*** SUPPLIED PASSAGE Section Begins ***

Stories are the engines for change. We know if we want to change the world, we have to change the stories first, and that means change who tells them, who gets to be at that table, who gets to say what those next stories are. We need to stop having only white folks be the ones that get to decide. We're at a moment of reckoning here, and I'm just grateful to be present for it and grateful to the NEA for helping us build the tools.

NEA: Let’s talk about that a little more. How do you think that stories can be an engine for change and transformation?

LEVY: Stories rise up the ideas that spur change to happen. Would we ever have known about so many of the current events that have spurred these movements without people there documenting with their phones? Going further than that, films have created an upswell of global conversation—Ava DuVernay's work, so many documentary filmmakers—that all of a sudden you have an idea whose time has come to enter the zeitgeist. Crip Camp, by Nicole Newnham and James LeBrecht, has completely changed the conversation about disability in America. It's not that there haven't been people working for years on this, but the story got to shine a light on it. There are activities going on across the country right now that are focusing on disability that would never have been happening without that film.

*** SUPPLIED PASSAGE Section Ends ***
*** EXCERPTED RECORDS Section Begins ***

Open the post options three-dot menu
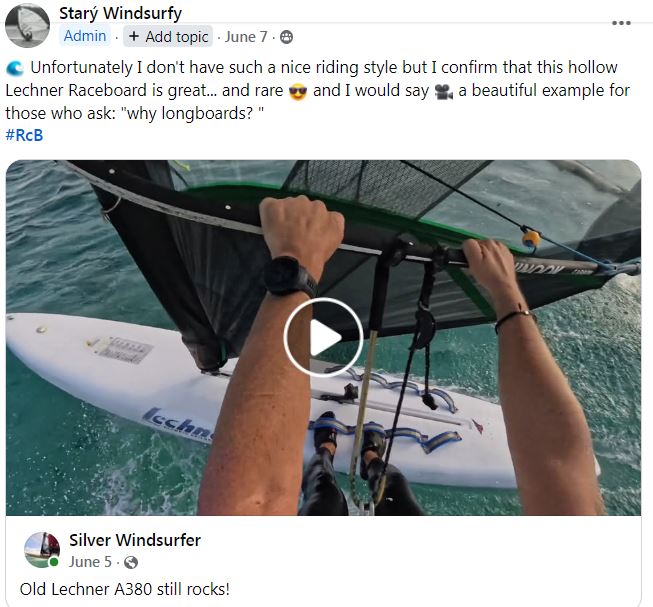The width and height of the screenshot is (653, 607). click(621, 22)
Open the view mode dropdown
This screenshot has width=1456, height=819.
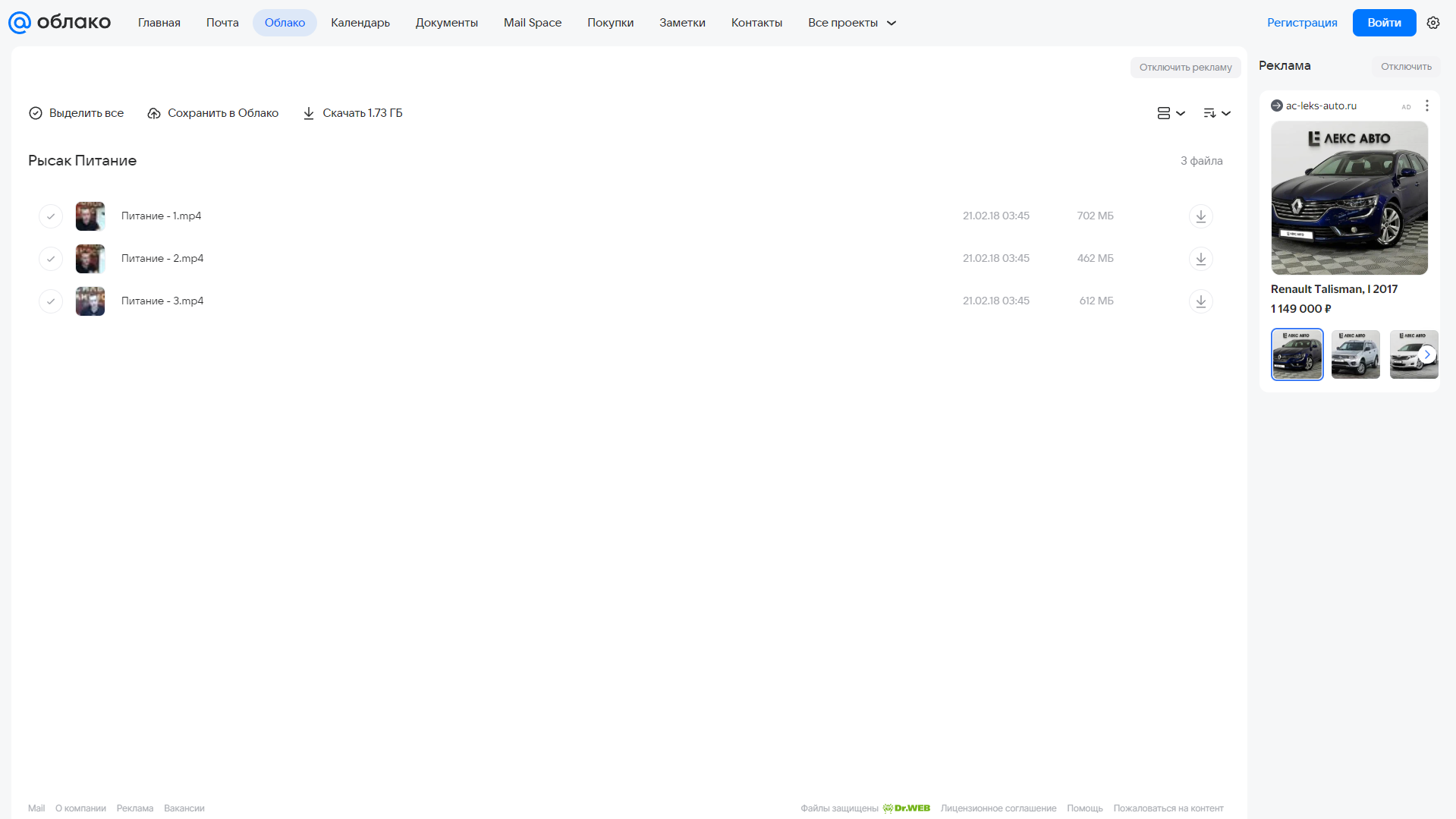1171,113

*** EXCERPTED RECORDS Section Ends ***
*** EXCERPTED RECORDS Section Begins ***

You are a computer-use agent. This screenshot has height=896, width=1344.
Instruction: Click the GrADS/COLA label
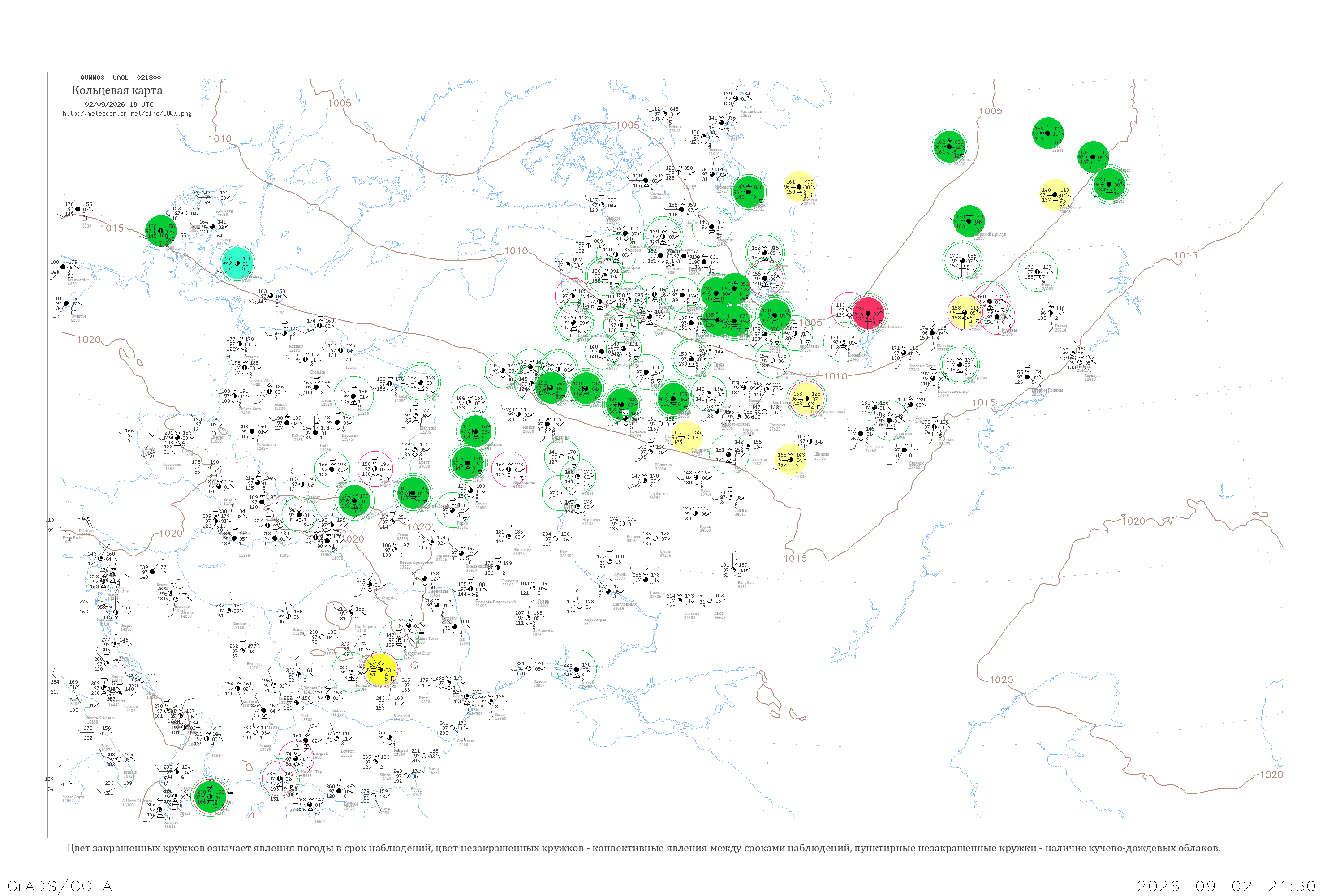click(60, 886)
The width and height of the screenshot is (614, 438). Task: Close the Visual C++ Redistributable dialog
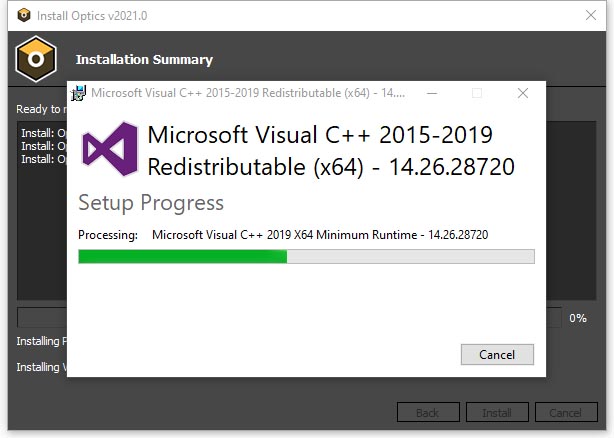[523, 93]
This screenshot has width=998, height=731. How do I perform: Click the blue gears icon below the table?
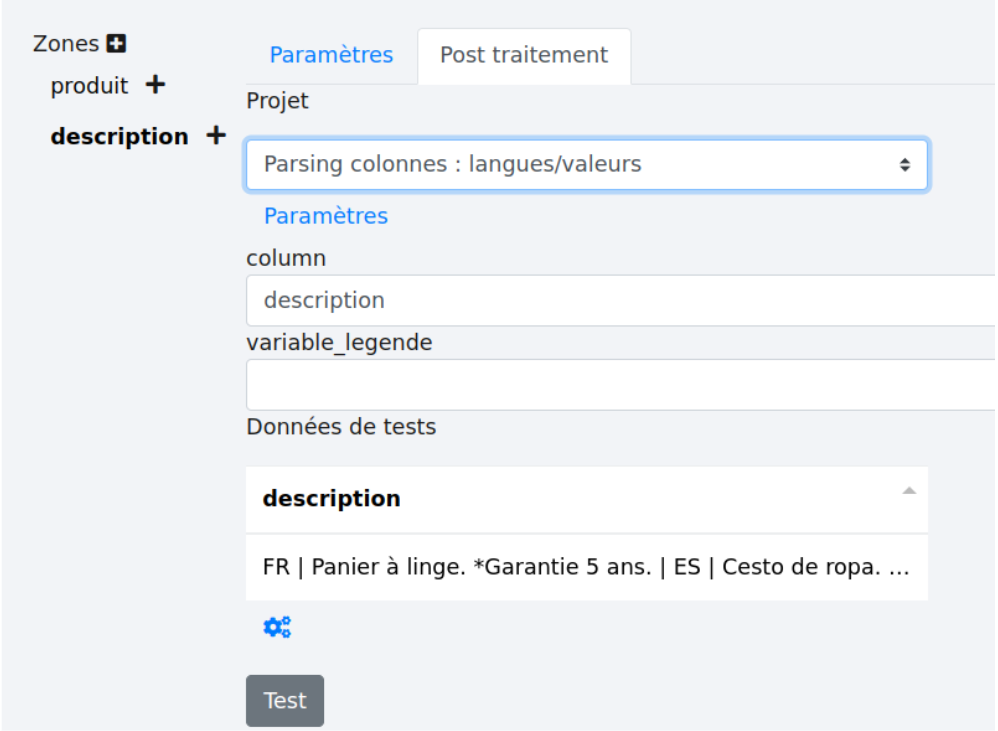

*** EXCERPTED RECORDS Section Ends ***
*** EXCERPTED RECORDS Section Begins ***

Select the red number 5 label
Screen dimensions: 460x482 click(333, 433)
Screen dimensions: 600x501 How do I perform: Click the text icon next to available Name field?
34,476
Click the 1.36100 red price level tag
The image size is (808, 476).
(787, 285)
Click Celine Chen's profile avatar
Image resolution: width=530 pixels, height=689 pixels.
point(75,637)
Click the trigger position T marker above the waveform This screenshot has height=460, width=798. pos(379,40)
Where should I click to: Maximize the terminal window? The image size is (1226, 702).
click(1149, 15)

*** EXCERPTED RECORDS Section Ends ***

**DESCRIPTION OF THE TASK**
In the interview on stories as engines for change, which film does Levy say completely changed the conversation about disability in America?

**EXERCISE ANSWER**
Crip Camp, by Nicole Newnham and James LeBrecht.